▶ **Prompt**: Find the line containing "Viewport: 558px width, 361px". Retype it and every later line of the records exactly, leaving out pictures.

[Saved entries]
::::::::::

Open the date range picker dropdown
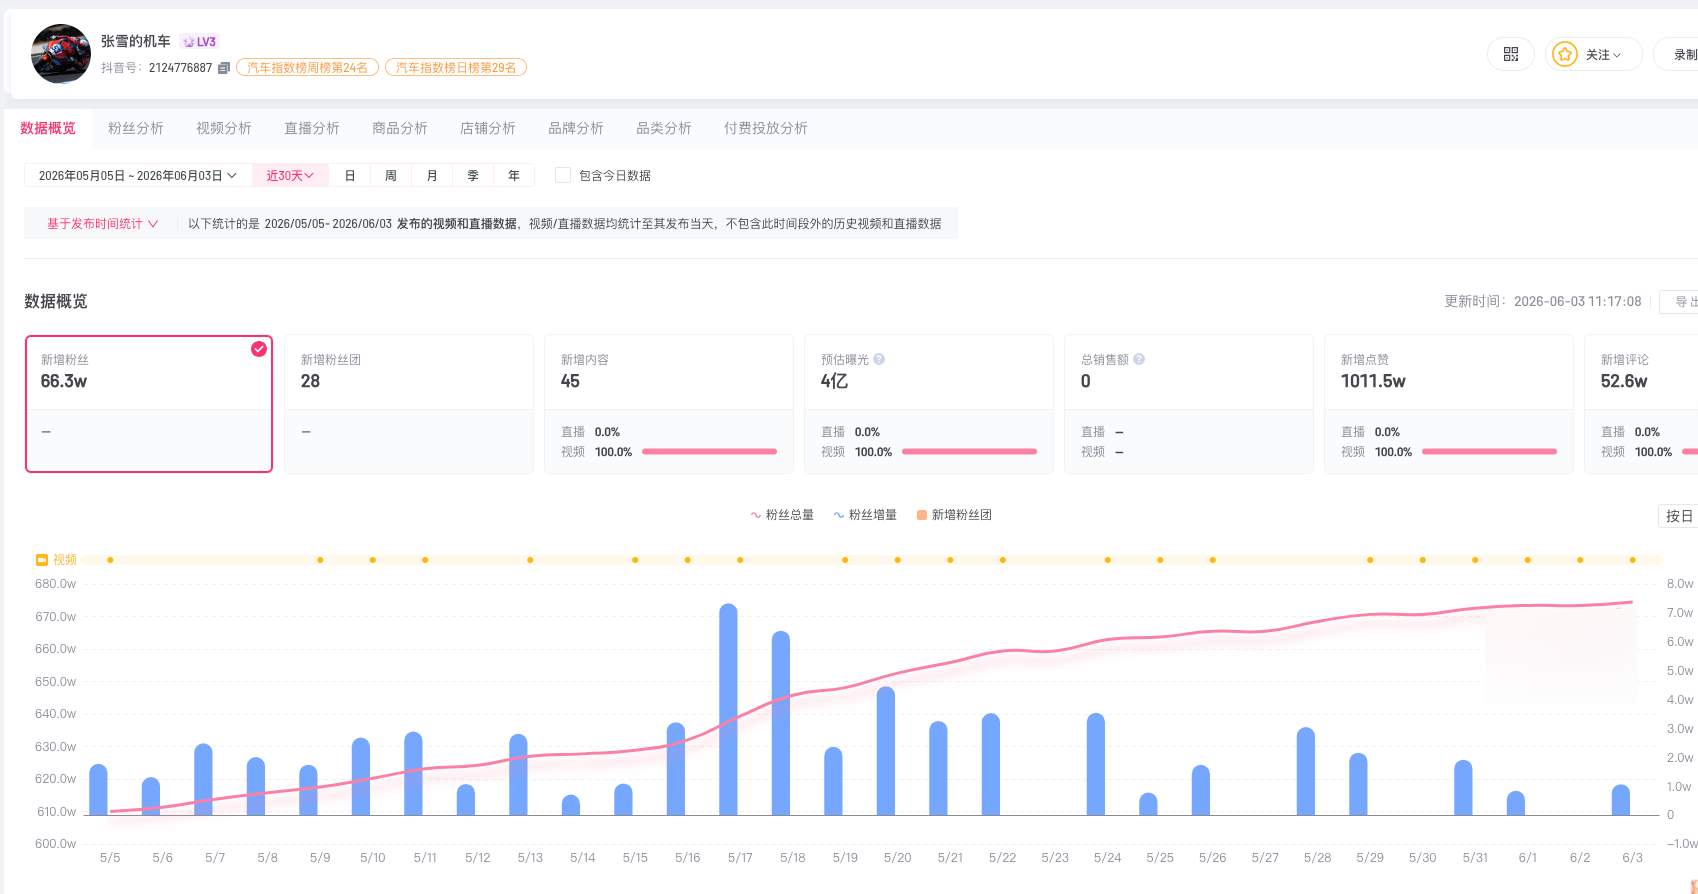The image size is (1698, 894). (138, 175)
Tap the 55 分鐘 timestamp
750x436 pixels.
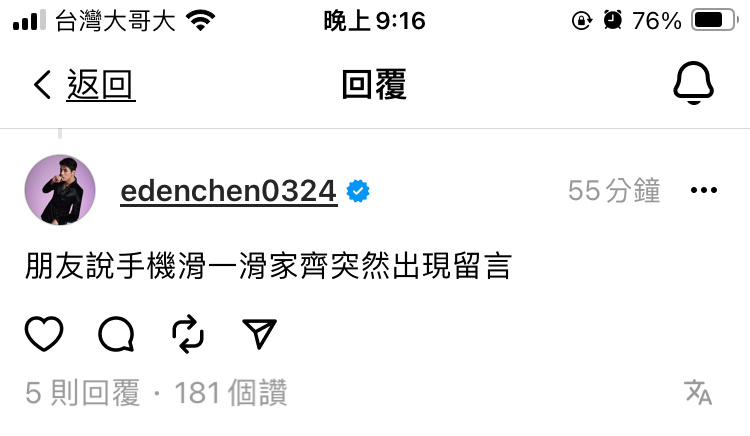tap(614, 190)
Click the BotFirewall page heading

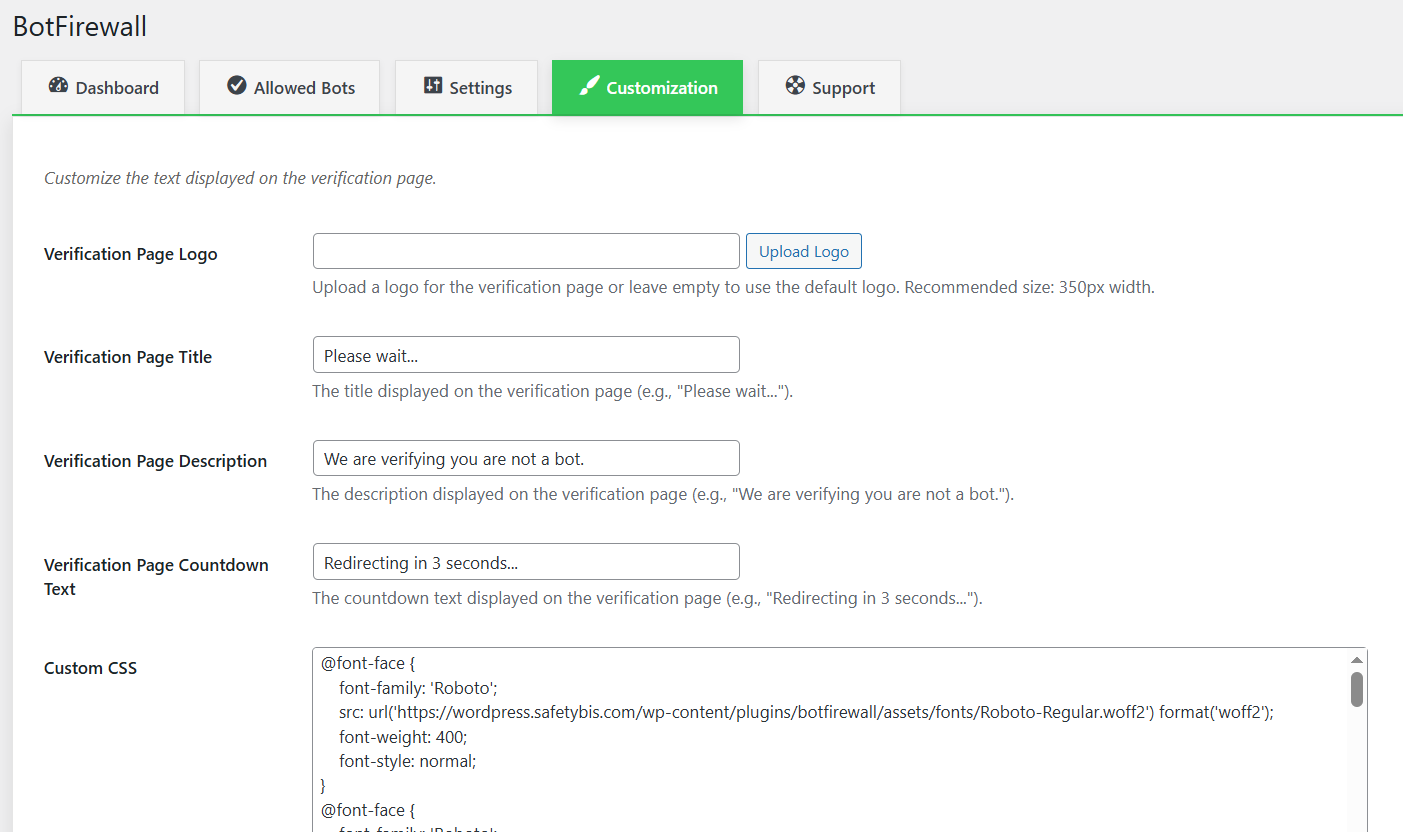coord(80,26)
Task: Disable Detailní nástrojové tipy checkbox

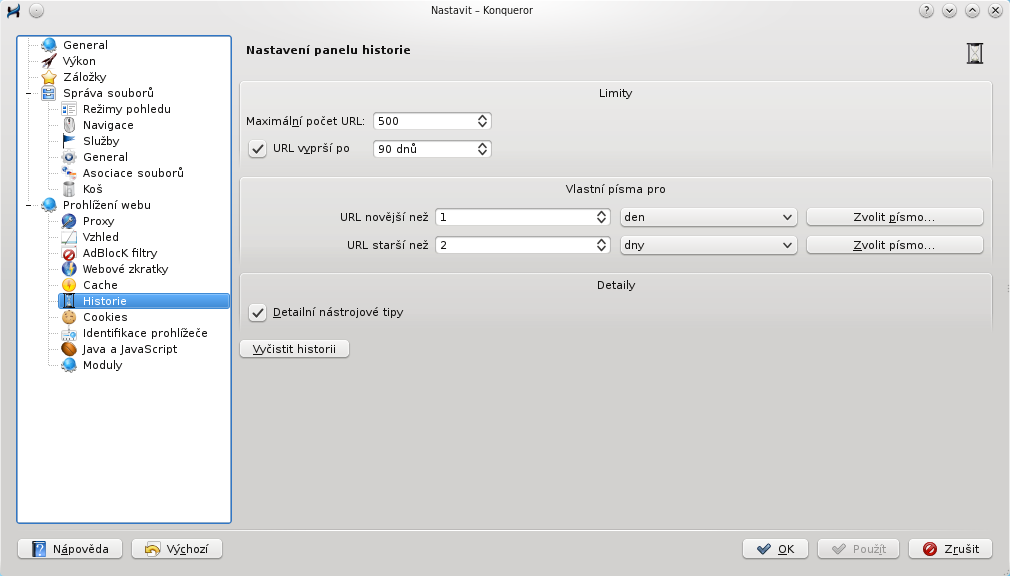Action: pyautogui.click(x=258, y=312)
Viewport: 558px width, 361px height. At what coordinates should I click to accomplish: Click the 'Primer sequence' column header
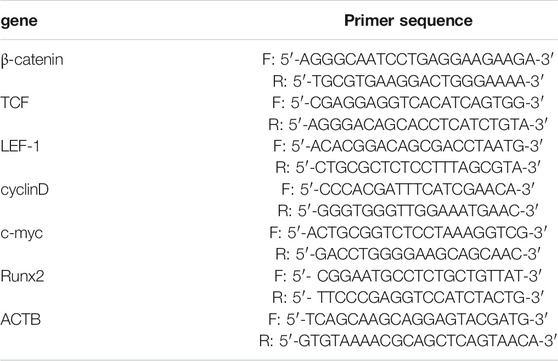click(408, 21)
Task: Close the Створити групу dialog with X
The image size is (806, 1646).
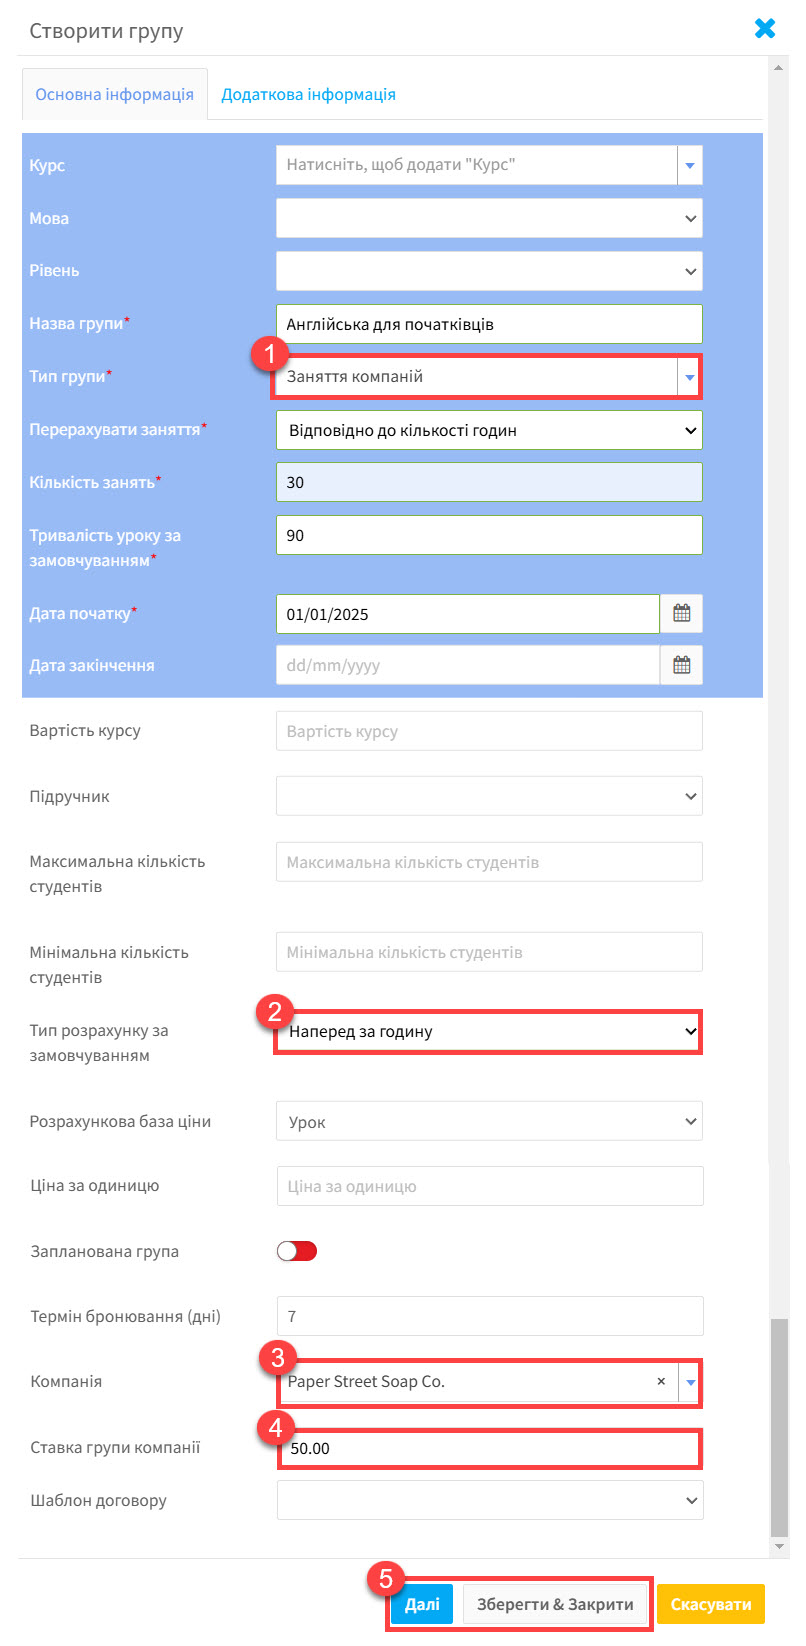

::::::::::

▶ **Exercise output**:
Viewport: 558px width, 361px height. At what coordinates should I click to accomplish: Click the 'Primer sequence' column header
click(408, 21)
Task: Close the Створити групу dialog with X
The image size is (806, 1646).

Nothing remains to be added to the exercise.